Darüber hinaus stimmten die Staats- und Regierungschefs dem zwischenstaatlichen Abkommen über das Afrikanisch-Atlantische Gaspipeline-Projekt zu, das Nigeria mit Marokko verbinden und durch insgesamt 13 westafrikanische Staaten verlaufen soll. Die ECOWAS-Kommission soll nun die endgültige Fassung des Regierungsabkommens bis spätestens Juni 2025 unterzeichnen und sich für eine beschleunigte Umsetzung des Projekts einsetzen. Zudem wurde die Kommission beauftragt, eine Regionale Beobachtungsstelle für Bewegungsfreiheit, Handel und Verkehr einzurichten, um Hindernisse bei der Umsetzung zu identifizieren und zu überwinden. Einen weiteren Schwerpunkt bildeten die Themen Frieden, Sicherheit und politische Stabilität in der Region, die in den letzten Jahren einen Anstieg bewaffneter terroristischer Gruppierungen und gewaltsamen Extremismus verzeichnet hat. Auch die Bedrohung durch Falsch- und Desinformation wurde als wachsendes Risiko identifiziert. Um dem entgegenzuwirken, soll die Kommission im kommenden Jahr die Umsetzung des aktuellen Aktionsplans vorantreiben, wobei der Aktivierung einer Antiterrorismus-Truppe besondere Priorität eingeräumt wird. Gleichzeitig wurde ECOWAS-Präsident Omar Touray angehalten, umgehend ein Treffen der Finanz- und Verteidigungsminister einzuberufen, um die Modalitäten für die Bereitstellung von Mitteln für die Antiterrorismus-Truppe zu klären.

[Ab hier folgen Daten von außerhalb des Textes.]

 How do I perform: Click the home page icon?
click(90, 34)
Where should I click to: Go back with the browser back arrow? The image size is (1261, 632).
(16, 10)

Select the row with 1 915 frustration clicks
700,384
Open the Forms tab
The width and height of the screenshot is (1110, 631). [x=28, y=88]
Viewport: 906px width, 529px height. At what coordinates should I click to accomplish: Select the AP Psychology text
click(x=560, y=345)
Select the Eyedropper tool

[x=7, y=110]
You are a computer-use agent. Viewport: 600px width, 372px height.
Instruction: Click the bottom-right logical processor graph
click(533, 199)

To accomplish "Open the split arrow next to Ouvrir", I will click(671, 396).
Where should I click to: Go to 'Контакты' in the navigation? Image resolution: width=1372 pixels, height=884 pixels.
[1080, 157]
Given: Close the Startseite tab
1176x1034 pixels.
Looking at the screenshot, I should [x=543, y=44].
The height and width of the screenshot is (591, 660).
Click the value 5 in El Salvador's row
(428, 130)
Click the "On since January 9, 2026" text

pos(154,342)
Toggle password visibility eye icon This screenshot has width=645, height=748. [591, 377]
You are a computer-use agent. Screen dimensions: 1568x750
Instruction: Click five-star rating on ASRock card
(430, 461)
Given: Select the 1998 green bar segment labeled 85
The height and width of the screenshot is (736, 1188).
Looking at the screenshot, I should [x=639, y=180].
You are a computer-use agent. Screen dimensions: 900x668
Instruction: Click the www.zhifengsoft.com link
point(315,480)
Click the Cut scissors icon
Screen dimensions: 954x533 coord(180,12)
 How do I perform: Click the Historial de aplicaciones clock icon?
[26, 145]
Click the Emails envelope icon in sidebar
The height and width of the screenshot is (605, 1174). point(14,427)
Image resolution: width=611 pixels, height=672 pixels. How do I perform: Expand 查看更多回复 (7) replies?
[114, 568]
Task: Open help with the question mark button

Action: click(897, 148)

Darüber hinaus wurde am Sonntag die Einrichtung eines Sondertribunals zur Verfolgung von Verbrechen unter der Militärdiktatur Yahya Jammeh‘s im Mitgliedstaat Gambia beschlossen. Jammeh‘s Herrschaft, die von 1996 bis 2017 andauerte, war von willkürlichen Inhaftierungen, außergerichtlichen Tötungen sowie sexuellem Missbrauch geprägt. Die Entscheidung über die Einrichtung des Tribunals kommt mehr als sieben Jahre nach der Einsetzung der Gambia’s Truth, Reconciliation and Reparations Commission (TRRC). Entsprechend gibt es – obwohl das Tribunal großflächig begrüßt wird – auch viel Kritik an der langjährigen Untätigkeit der ECOWAS.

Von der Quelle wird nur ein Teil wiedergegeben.